We recently developed a new intraoperative intrapleural hypotonic cisplatin treatment for carcinomatous pleuritis found at thoracotomy in non-small cell lung cancer patients. In the present study, the efficacy and adverse events of this treatment as well as the pharmacokinetics of cisplatin in the blood after the treatment were evaluated. Twenty-one patients received the treatment for 15 minutes after completing the intrathoracic surgical procedures. The total and free platinum levels in the blood of five patients were then measured. As a control, 29 patients without such treatment were reviewed retrospectively. The survival rates in the treatment and non-treatment groups were similar. The pleural disease free survival of the treated patients was, however, significantly higher than that of the non-treated patients.
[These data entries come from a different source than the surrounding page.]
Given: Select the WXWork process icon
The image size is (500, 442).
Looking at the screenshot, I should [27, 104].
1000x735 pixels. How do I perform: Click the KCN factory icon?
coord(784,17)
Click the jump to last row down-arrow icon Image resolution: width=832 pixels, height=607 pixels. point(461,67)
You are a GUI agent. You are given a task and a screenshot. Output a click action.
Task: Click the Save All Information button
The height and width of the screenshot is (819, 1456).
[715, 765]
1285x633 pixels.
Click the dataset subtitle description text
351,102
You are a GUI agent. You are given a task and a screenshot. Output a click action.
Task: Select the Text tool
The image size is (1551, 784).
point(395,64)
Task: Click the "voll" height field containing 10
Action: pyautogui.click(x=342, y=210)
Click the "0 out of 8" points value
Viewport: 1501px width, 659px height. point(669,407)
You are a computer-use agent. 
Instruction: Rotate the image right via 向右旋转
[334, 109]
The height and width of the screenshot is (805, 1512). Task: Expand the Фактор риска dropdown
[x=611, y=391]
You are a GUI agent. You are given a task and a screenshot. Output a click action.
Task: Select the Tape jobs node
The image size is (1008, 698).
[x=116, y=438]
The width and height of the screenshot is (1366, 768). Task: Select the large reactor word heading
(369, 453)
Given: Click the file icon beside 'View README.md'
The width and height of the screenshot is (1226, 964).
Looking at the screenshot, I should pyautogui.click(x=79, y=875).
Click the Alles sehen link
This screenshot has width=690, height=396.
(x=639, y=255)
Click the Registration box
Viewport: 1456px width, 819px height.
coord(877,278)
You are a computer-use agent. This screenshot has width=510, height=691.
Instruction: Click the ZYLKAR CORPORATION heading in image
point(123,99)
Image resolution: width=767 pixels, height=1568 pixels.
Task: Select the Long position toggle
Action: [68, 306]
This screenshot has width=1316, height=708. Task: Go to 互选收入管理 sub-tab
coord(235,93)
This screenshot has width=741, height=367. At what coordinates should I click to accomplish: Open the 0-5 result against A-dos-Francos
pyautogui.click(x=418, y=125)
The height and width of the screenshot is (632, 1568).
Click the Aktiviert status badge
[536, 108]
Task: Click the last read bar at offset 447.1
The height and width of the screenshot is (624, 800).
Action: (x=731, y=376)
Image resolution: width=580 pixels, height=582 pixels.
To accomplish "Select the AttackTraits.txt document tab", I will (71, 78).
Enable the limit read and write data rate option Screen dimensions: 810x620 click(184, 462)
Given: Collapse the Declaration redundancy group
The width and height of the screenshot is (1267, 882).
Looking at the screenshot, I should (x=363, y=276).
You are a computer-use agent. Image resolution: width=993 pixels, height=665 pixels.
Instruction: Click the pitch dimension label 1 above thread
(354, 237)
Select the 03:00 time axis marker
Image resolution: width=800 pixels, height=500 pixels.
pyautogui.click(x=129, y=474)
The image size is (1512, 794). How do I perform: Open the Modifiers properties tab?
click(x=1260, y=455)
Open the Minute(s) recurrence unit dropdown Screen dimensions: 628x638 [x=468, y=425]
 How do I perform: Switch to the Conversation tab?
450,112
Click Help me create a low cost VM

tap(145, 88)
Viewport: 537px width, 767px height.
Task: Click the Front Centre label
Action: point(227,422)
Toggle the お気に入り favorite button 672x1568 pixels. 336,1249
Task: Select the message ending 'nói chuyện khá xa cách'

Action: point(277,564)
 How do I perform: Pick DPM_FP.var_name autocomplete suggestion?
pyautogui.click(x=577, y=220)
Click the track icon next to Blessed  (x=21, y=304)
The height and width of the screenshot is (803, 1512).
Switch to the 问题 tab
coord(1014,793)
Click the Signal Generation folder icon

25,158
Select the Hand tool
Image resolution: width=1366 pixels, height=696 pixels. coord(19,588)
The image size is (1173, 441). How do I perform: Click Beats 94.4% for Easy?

Such pleural disease as effusion and the growth of the pleural disseminated tumors only appeared in three of the 21 (14%) treated patients while 26 of 29 (90%) non-treated patients had clinically detected pleural disease. The blood platinum levels after the treatment were extremely low and such low levels probably induced no systemic adverse events after the treatment. The only adverse event of this treatment was an increase in the postoperative drainage volume. These observations seem to suggest that intraoperative intrapleural hypotonic cisplatin treatment for carcinomatous pleuritis found at thoracotomy can, at least, delay the appearance of the pleural disease without any adverse events.

Hypotonic cisplatin treatment for carcinomatous pleuritis found at thoracotomy in patients with lung cancer: In vitro experiments and preliminary clinical results

We have developed an intraoperative intrapleural treatment with the use of distilled water combined with cisplatin for carcinomatous pleuritis found at thoracotomy in patients with non-small-cell lung cancer. In the in vitro experiment, three different cell lines were used as a model of malignant pleural effusion. Cell growth was examined after a 3-day culture, which was preceded by exposure of the cells to cisplatin in either phosphate-buffered saline solution or distilled water for 1/2 to 5 minutes. The growth inhibition of tumor cells after hypotonic cisplatin treatment was significantly greater than after treatment with saline solution and cisplatin. Tumor that was obtained by resection of non-small-cell lung cancer was used as a model to demonstrate decreased viability of the tumor after exposure to hypotonic cisplatin. The viability of the tumor in a 6-day culture, preceded by exposure to hypotonic cisplatin (50 micrograms/ml) for 10 minutes, was markedly decreased. Intraoperative intrapleural hypotonic cisplatin was instilled in seven patients with pleural carcinomatosis without side effects and with control of pleural dissemination and pleural effusion for 6 to 29 months.